Registration Dossier

Toxicological information

Carcinogenicity

Currently viewing:

Administrative data

Description of key information

In a combined repeated dose/carcinogenicity study (NCI, 1979), in both dose groups (0.375% and 0.75% DL Menthol in diet of rats and 0.2 and 0.4% in the diet of mice), neither toxicity nor carcinogenicity in Fischer 344 rats or B6C3F1 mice was found after 103 weeks exposure. The mean body weights of the dosed rats and mice were slightly lower than those of corresponding controls. This could be explained by less palatability of the Menthol containing food combined with a smaller feed uptake.
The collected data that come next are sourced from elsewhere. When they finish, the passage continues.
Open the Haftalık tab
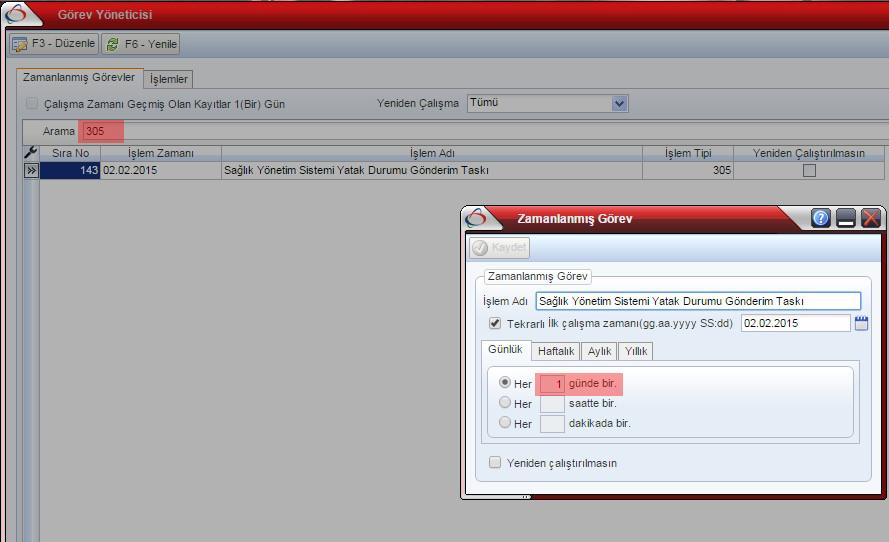Screen dimensions: 889x542 pyautogui.click(x=555, y=351)
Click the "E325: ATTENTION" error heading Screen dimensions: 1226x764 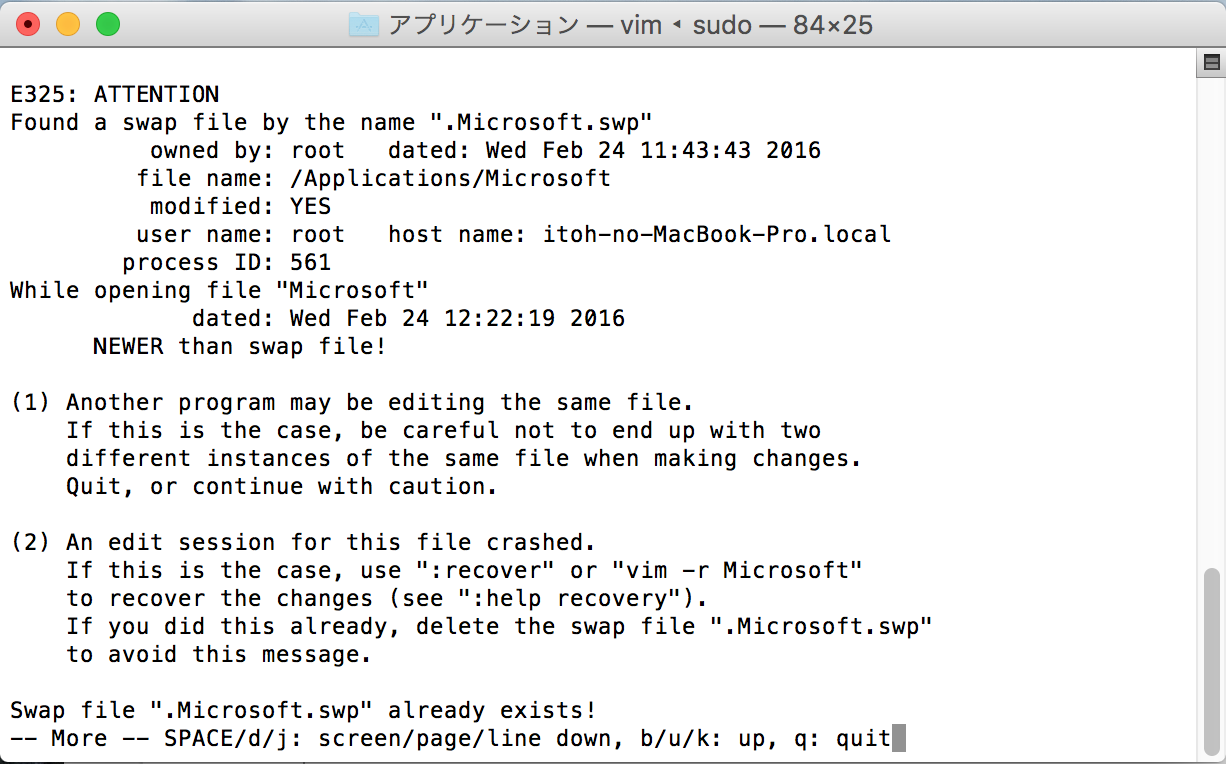click(x=114, y=95)
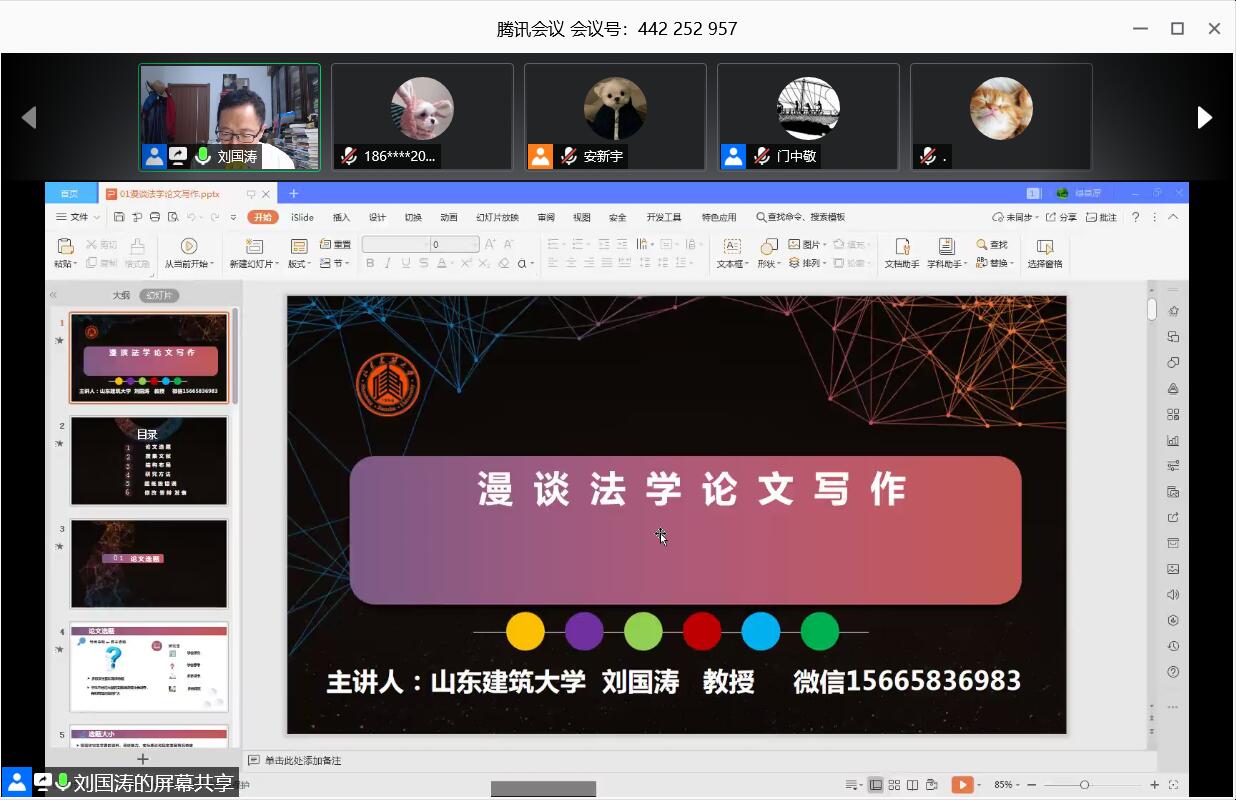Toggle Italic text formatting
1236x800 pixels.
[388, 263]
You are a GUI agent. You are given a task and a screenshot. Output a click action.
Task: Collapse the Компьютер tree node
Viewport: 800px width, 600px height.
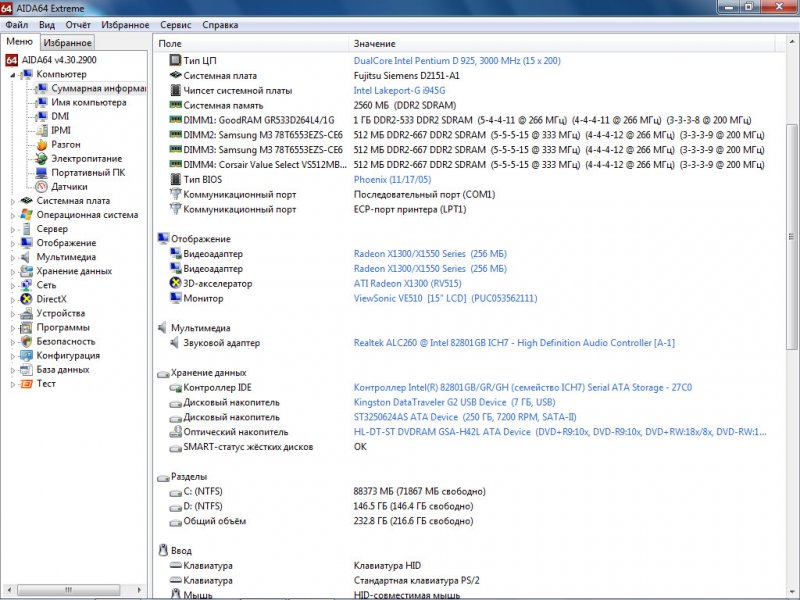tap(13, 74)
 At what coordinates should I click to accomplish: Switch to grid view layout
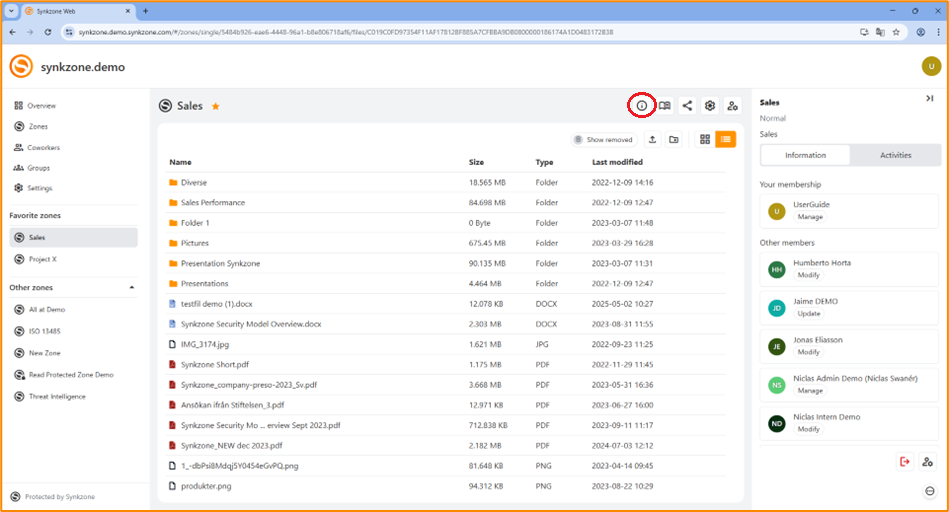[705, 140]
Key value for chemical safety assessment

Carcinogenicity: via oral route

Endpoint conclusion
Endpoint conclusion:
no adverse effect observed
Dose descriptor:
NOAEL
375 mg/kg bw/day
Study duration:
chronic
Species:
rat

Justification for classification or non-classification

L Menthol does not meet the criteria for classification and labelling for carcinogenicity, as set out in Regulation (EC) NO. 1272/2008 and Directive 67/548/EEC.

Additional information

Justification for Read-across:

Based on the identical profiles of the different Menthols we can use them for read across studies as laid out in detail in the Read-Across Justification for Menthols (see file MentholsReadAcrossFinal.pdf in section 13). These isomers are L Menthol (CAS 2216-51-5), D Menthol (CAS 15356-60-2) and DL Menthol (CAS 89-78-1).

Moreover, a comparative physico-chemical profile of these isomers reinforces this similarity. As structural isomers, the members of the menthol category share the same molecular weight. Of particular importance to environmental effects and human effects are the values for partition coefficient (log Kow around 3), vapour pressure (from 17 Pa at 25°C for the DL Menthol to 21 Pa 25°C for the natural L Menthol ) and water solubility ( moderately soluble from 410 mg/l at 25°C for the natural L Menthol to 470 mg/l at 25°C for the DL Menthol). The read across is consistent based on these physico-chemical parameters.

In OECD SIDS, L Menthol (CAS 2216-51-5), D Menthol (CAS 15356-60-2) and DL Menthol (CAS 89-78-1) were recognized as a category group. Investigations on toxicokinetics show that L-, DL- and the unspecified Menthol are well absorbed via the oral route. For all of the isomers, elimination is rapid and mainly occurs as glucuronic acid conjugates via urine, minor amounts via faeces. Significant differences in toxicokinetic properties of Menthol isomers were not reported.

The available toxicity data indicate very similar toxicity profiles for D-, L-, DL Menthol and the unspecified Menthol isomer mixture. In mammalian species the low toxicity was manifested in LD50 values generally greater than 2000 mg/kg bw in acute studies, limited toxicity in repeated dose studies, and no effects in teratology evaluations. Irritation to skin and eyes was slight to moderate. DL Menthol is a racemic mixture of  D- and L- isomers and contains both isomers in equal proportion. Data gaps for L Menthol can therefore be filled by the respective results with the racemic mixture and or results of the D Menthol isomer respectively.

Due to above discussion, to this endpoint, carcinogenic properties of L Menthol can be thought equivalent to the tested substance DL Menthol.

Key study:

In a combined repeated dose/carcinogenicity study (NCI, 1979), in both dose groups (0.375% or 0.75% DL Menthol in diet of rats and 0.2 or 0.4% in the diet of mice), neither toxicity nor carcinogenicity in Fischer 344 rats or B6C3F1 mice was found after 103 weeks exposure.

In male rats, no tumors occurred at incidences which were considered to be associated with the administration of DL Menthol.

In female rats, no tumors occurred at higher incidences in dosed groups than in control groups. Fibroadenomas of the mammary gland occurred at lower incidences in the low-dose (10/49) and high-dose (7/49) groups than in the control group (20/50), and alveaolar/bronchiolar adenomas or carcinomas of the lung occurred only in the controls (3/50).

In mice of either sex, no tumors occurred in dosed groups at incidences that were significantly different from those for corresponding control groups.

(highest tested dose levels in rats approx. 375 mg/kg bw/day, in mice approx. 667 mg/kg bw/day). Since DL Menthol contains the two isomers in a 50:50 ratio it can be assumed that neither L- nor D Menthol had carcinogenic properties.


Justification for selection of carcinogenicity via oral route endpoint:
The mean body weights of the dosed rats and mice were slightly lower than those of corresponding controls. This could be explaied by less palatability of the Menthol containing food combined with a smaller feed uptake. No other clinical signs related to administration of DL Menthol were noted in any dosed groups of rats and mice.